Antonello Peru fuori dal coro. Il consigliere di Udc-Cambiamo non è d’accordo con Pisanu. «I piani di rinascita hanno tracciato le direttrici di un modello di sviluppo della Sardegna che si è...

Antonello Peru fuori dal coro. Il consigliere di Udc-Cambiamo non è d’accordo con Pisanu. «I piani di rinascita hanno tracciato le direttrici di un modello di sviluppo della Sardegna che si è rivelato del tutto sbagliato e le macerie che ha lasciato le stiamo pagando anche oggi. Alla vigilia vennero convocati gli stati generali del popolo sardo che si espressero in maniera chiara sostenendo un modello di sviluppo fortemente radicato nel territorio. Quella voce non fu ascoltata e le scelte furono assunte lontano dalla Sardegna e con la complicità della classe politica di allora.
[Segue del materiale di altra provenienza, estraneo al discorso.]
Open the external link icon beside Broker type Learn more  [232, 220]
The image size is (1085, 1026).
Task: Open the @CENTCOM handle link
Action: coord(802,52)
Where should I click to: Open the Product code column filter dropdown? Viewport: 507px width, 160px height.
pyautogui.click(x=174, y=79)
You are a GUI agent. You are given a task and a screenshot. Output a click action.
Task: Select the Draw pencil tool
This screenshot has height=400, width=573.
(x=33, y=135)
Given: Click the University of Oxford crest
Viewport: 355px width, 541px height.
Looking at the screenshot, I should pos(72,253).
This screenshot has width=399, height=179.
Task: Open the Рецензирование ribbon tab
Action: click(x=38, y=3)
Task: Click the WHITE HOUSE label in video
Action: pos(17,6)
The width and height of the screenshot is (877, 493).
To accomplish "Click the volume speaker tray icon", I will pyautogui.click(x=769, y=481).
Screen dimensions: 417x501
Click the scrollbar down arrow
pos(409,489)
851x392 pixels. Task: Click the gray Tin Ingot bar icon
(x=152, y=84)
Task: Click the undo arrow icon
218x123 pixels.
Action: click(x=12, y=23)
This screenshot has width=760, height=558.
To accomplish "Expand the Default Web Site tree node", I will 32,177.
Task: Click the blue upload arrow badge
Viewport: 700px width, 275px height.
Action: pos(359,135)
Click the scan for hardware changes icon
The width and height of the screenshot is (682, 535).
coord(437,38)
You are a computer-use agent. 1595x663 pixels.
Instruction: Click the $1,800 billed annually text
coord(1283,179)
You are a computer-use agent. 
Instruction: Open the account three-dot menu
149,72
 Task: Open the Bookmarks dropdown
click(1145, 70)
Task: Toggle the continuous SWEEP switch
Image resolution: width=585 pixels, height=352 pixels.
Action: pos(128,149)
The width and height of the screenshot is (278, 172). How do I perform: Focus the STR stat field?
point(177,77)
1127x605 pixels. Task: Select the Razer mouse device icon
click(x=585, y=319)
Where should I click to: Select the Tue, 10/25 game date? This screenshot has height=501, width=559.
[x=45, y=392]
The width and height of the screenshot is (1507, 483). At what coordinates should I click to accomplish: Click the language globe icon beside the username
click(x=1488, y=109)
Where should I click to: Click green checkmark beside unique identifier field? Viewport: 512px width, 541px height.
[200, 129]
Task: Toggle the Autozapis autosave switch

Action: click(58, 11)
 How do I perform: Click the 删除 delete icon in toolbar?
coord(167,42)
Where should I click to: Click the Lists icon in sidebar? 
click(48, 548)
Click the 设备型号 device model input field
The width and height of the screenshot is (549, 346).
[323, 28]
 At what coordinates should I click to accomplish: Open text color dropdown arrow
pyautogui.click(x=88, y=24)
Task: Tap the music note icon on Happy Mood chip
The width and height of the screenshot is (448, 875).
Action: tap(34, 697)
Si scelse di andare verso un modello del tutto estraneo al nostro territorio». Per Peru, dunque, il Pnrr può essere l’occasione per «disegnare la Sardegna del futuro facendo tesoro dell’esperienza del passato». Ma, a suo dire, anche questa volta lo Stato rischia di rovinare tutto. «Quello a cui stiamo assistendo oggi, infatti, sembra la riproposizione dello stesso copione di allora, con i tentativi sempre più evidenti di minare ogni spazio di autonomia della Regione. Leggi impugnate dal governo nazionale ma anche decreti ministeriali sulle politiche energetiche che cercano di tenere del tutto fuori la Regione dai tavoli decisionali. Sono ancora i colossi delle partecipazioni statali, oggi come allora, a voler determinare le scelte fondamentali per la Sardegna per i prossimi 50 anni».